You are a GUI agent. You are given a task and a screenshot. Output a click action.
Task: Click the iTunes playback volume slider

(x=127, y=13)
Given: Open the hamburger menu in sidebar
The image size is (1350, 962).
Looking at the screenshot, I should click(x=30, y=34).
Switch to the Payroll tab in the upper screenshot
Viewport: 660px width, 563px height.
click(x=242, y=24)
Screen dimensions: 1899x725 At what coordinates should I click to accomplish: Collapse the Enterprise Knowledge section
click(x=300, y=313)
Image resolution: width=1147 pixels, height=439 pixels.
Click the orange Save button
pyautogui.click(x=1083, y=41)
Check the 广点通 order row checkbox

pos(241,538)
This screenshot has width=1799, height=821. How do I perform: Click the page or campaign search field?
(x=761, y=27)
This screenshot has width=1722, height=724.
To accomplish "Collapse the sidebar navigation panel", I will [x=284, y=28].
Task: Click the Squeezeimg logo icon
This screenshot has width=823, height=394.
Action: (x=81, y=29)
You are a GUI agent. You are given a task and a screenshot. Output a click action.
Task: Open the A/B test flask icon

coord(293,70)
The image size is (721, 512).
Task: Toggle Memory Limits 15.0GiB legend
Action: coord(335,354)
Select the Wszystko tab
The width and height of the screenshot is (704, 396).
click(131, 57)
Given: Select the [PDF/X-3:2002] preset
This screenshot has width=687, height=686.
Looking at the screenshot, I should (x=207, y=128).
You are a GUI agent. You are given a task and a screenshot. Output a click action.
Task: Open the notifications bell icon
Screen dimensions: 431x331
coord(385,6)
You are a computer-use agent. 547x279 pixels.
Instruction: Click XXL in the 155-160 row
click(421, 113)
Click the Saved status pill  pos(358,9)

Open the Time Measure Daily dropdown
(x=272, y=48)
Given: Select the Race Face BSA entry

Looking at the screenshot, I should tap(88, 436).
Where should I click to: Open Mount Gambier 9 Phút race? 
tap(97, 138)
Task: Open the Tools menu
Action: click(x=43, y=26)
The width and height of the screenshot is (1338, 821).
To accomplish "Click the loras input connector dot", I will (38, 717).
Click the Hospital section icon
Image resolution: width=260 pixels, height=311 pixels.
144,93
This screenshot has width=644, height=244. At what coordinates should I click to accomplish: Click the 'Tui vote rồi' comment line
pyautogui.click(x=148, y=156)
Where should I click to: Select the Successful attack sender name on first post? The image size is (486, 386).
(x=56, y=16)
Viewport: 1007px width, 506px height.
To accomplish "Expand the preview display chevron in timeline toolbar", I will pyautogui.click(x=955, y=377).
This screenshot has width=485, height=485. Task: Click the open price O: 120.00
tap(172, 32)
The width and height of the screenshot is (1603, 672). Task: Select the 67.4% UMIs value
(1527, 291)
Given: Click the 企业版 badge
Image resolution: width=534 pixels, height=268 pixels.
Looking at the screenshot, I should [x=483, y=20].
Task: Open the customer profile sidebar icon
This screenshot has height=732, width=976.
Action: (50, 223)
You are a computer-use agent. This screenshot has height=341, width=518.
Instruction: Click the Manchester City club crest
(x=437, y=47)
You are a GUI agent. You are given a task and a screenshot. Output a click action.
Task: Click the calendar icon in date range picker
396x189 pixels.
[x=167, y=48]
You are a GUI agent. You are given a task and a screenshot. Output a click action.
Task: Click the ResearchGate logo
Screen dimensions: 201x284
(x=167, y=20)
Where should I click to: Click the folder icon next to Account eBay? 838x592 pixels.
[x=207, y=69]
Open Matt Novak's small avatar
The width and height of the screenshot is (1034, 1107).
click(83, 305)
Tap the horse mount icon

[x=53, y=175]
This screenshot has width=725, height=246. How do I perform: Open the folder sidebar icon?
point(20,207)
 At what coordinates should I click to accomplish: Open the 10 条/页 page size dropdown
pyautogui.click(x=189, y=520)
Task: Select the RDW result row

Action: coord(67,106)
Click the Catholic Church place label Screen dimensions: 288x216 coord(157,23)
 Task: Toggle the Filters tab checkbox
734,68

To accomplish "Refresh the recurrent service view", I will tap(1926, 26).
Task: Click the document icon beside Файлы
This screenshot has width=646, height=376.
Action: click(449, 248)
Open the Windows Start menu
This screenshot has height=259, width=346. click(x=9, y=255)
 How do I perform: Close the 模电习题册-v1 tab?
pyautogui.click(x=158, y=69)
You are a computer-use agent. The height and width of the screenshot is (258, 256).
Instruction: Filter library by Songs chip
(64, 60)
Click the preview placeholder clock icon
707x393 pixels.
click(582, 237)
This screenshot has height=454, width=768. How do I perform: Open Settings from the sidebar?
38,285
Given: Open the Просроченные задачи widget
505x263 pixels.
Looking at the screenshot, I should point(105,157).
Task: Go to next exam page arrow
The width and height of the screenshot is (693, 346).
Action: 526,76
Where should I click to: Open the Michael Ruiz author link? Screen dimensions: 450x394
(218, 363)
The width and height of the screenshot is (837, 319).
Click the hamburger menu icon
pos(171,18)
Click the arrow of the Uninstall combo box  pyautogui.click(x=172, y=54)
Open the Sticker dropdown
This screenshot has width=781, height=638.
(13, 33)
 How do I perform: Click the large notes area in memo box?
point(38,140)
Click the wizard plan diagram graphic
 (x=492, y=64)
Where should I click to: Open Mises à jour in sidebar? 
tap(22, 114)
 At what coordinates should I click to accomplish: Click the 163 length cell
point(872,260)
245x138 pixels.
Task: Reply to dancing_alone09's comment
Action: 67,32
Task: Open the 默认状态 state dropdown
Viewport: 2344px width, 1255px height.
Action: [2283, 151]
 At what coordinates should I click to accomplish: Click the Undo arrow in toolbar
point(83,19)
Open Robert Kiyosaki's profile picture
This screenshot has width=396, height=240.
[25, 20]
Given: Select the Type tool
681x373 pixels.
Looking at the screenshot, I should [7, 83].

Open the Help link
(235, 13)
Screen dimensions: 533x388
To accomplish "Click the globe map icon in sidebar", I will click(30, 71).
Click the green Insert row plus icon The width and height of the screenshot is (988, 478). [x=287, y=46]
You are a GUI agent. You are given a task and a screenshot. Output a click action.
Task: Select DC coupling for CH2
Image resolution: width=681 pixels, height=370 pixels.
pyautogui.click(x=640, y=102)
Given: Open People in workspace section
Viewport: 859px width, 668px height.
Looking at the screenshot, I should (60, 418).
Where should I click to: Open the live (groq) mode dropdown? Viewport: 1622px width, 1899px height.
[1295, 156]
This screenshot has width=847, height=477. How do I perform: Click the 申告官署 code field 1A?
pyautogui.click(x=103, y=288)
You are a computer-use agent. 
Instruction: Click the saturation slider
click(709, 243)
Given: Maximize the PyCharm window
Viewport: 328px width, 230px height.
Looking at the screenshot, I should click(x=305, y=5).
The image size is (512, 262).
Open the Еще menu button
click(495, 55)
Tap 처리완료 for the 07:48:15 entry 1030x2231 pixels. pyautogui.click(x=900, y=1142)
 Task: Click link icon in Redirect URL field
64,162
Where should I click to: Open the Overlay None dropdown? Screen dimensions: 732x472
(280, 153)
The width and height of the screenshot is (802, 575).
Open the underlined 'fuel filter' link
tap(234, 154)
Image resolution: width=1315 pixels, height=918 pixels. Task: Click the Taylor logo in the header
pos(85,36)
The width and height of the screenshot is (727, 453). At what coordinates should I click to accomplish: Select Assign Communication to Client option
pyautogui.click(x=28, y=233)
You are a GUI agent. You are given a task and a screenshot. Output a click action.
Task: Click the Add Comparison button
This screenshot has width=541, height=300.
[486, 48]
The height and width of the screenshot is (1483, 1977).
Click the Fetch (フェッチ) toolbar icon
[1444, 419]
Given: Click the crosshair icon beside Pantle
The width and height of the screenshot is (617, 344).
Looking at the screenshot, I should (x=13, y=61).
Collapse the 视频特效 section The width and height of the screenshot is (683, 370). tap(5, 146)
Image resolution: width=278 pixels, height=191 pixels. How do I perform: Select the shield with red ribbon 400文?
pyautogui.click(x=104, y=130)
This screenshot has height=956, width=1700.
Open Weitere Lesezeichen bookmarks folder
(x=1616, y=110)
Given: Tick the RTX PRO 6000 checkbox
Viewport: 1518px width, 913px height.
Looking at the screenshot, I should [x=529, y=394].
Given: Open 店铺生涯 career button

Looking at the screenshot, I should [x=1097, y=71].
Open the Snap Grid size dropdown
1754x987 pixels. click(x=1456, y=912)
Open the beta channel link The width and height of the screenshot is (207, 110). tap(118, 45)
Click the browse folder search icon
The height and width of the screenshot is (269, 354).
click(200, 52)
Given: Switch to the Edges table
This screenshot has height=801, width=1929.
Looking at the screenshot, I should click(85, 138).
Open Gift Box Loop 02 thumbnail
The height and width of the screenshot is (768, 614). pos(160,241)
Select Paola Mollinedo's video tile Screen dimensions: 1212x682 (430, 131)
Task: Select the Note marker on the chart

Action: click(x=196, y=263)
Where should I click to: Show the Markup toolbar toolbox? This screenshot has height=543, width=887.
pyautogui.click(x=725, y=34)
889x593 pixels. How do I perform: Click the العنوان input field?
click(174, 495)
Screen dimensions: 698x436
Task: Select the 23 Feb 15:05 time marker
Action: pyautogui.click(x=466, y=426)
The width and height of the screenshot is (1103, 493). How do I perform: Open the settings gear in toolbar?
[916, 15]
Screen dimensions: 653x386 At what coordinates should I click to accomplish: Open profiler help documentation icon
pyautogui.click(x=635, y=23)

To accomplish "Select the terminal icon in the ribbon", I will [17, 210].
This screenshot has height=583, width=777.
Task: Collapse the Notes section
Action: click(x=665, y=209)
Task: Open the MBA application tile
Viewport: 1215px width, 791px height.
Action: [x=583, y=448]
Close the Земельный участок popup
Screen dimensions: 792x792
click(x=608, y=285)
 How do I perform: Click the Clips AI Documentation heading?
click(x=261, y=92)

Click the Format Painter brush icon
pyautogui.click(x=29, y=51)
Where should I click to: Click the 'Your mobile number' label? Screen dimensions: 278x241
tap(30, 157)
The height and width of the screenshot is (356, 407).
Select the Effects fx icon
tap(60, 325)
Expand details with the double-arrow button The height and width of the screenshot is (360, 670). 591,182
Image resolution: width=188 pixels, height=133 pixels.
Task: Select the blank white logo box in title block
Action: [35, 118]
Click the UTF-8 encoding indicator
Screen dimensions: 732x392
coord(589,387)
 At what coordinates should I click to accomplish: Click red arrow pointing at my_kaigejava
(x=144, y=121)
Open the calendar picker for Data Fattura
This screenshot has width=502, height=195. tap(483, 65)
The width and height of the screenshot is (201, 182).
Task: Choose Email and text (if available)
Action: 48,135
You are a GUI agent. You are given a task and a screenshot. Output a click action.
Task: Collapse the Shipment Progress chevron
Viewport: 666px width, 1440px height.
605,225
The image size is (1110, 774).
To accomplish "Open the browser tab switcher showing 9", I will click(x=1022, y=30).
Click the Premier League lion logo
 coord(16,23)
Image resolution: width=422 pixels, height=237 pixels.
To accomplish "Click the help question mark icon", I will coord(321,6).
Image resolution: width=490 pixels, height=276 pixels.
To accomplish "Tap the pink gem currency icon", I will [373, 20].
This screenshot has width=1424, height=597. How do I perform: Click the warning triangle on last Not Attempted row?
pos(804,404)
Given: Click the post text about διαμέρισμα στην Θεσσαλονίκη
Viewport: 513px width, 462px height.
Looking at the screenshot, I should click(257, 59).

OBJECTIVE: Please rewrite the records starting at the beginning and ending at the line containing "pos(241,538)", replacing "orange" with "green" and leaving everything else unchanged.

REPLY:
You are a GUI agent. You are given a task and a screenshot. Output a click action.
Task: Click the iTunes playback volume slider

(x=127, y=13)
Given: Open the hamburger menu in sidebar
The image size is (1350, 962).
Looking at the screenshot, I should click(x=30, y=34).
Switch to the Payroll tab in the upper screenshot
Viewport: 660px width, 563px height.
click(x=242, y=24)
Screen dimensions: 1899x725 At what coordinates should I click to accomplish: Collapse the Enterprise Knowledge section
click(x=300, y=313)
Image resolution: width=1147 pixels, height=439 pixels.
Click the green Save button
pyautogui.click(x=1083, y=41)
Check the 广点通 order row checkbox

pos(241,538)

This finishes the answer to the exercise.